Der innogy-Deal zwischen RWE und E.ON ist sicher nicht am 11.03.2018, dem Tag der Bekanntgabe entschieden worden. Sondern, wie bbh in ihrem o.g. Beitrag auf ihrem Energieblog schreiben, waren dieser Mitteilung „wochenlange Gespräche vorausgegangen. Angekündigt wurde nicht weniger als die Aufteilung der deutschen Energiewirtschaft nach Wertschöpfungsstufen unter den beiden Großkonzernen.“[4] Vorausgegangen waren seit Frühjahr 2017 außerdem andere Mergers & Acquisitions-Projekte der RWE um ihre Tochter innogy SE.[5] Dies macht eine entsprechende Kenntnis des bevorstehenden innogy-Deals im Dezember 2017 für Entscheidungsträger*innen u.E. wahrscheinlich. In einem Artikel der FAZ vom 14.03.2018 heißt es:[6]

Die Neuordnung der deutschen Stromwirtschaft gibt auch den Investmentbanken einen Schub.
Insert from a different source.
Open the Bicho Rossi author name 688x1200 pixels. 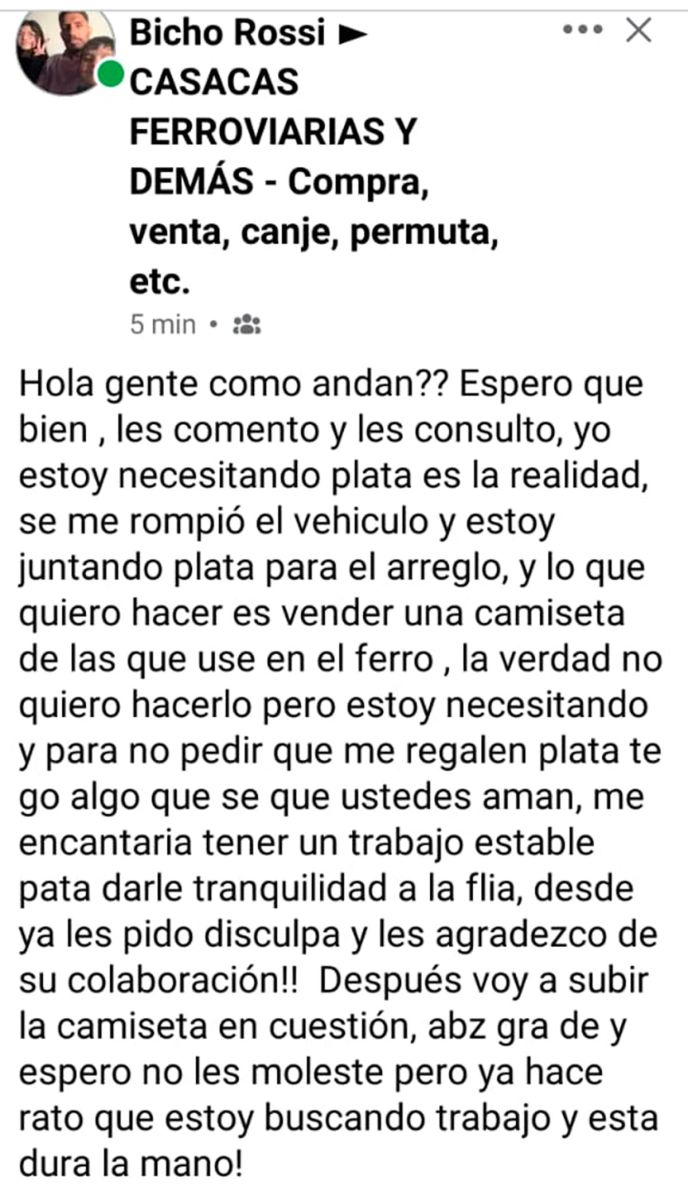click(x=228, y=34)
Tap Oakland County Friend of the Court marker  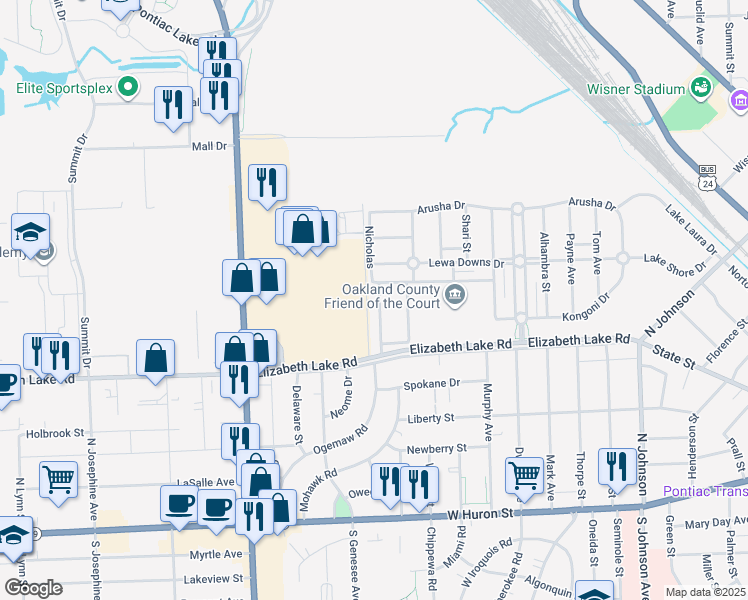click(455, 295)
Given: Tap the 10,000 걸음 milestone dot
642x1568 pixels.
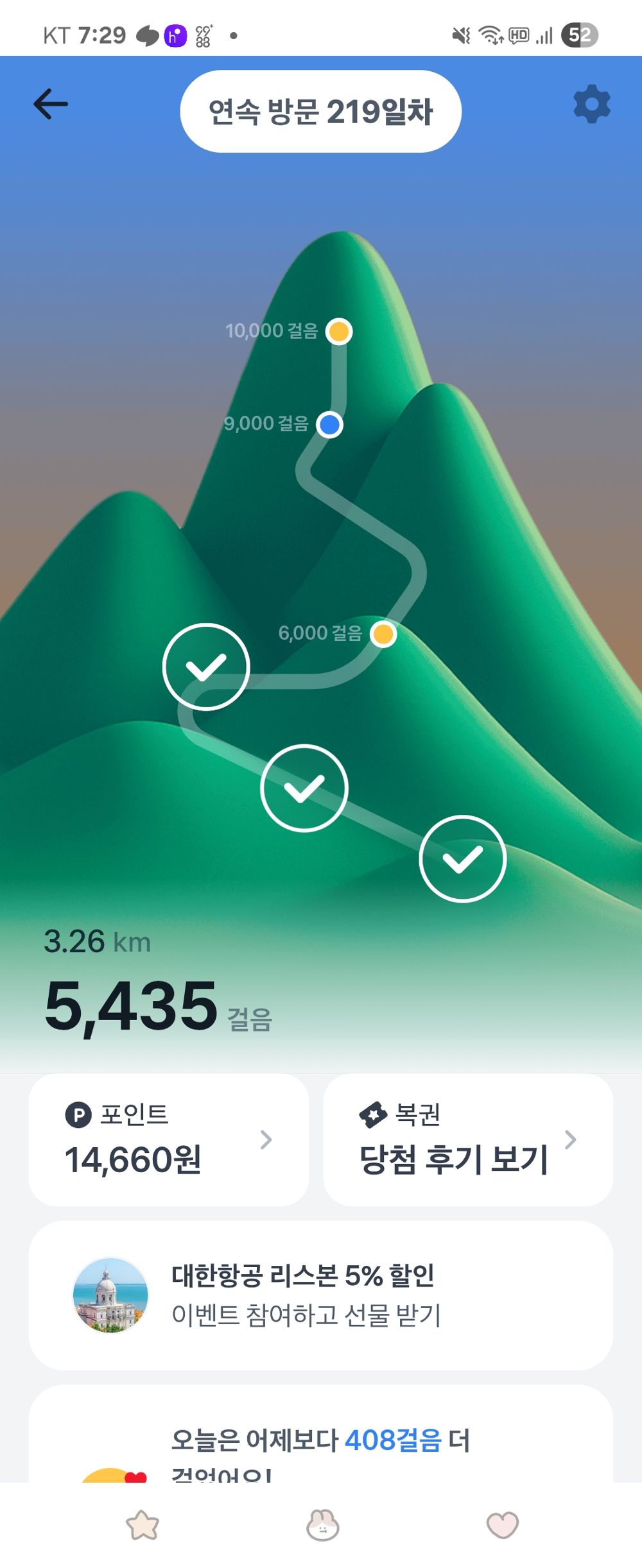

Auf den ersten Blick sind nur ausländische Berater mandatiert: Eon nämlich ließ sich von der französischen BNP Paribas und der amerikanischen Perella Weinberg beraten, während RWE die beiden amerikanischen Institute Citigroup und Bank of America Merrill Lynch beauftragte. Der Aufsichtsrat von RWE ließ die Analyse über angemessene Transaktionsbedingungen („Fairness Opinion“) wiederum von Rothschild erstellen.

Aber: In die Verhandlungen mit RWE waren noch weitere Investmentbanken involviert. Der Essener Versorger verhandelte lange Zeit auch mit dem italienischen Wettbewerber Enel und mit Iberdrola aus Spanien. Nach Informationen der F.A.Z. aus der Branche mandatierte Enel dafür das amerikanische Institut JP Morgan die Deutsche Bank. Iberdrola ließ sich von der amerikanischen Investmentbank Morgan Stanley beraten. Die Banken lehnten einen Kommentar dazu auf Anfrage ab.

Mandate bei einer solch großen Transaktion sind bedeutsam für das Prestige der Investmentbanken und auch für die Ranglisten, die Fachdienste über die Beteiligung der Berater erstellen (…).

Pech hat zudem, wer am Ende einen Bieter beraten hat, der schlussendlich nicht zum Zuge kommt. Die Transaktion RWE/Eon/Innogy wird als eine der spektakulären Transaktionen das Fusionsjahr 2018 mitprägen. (…)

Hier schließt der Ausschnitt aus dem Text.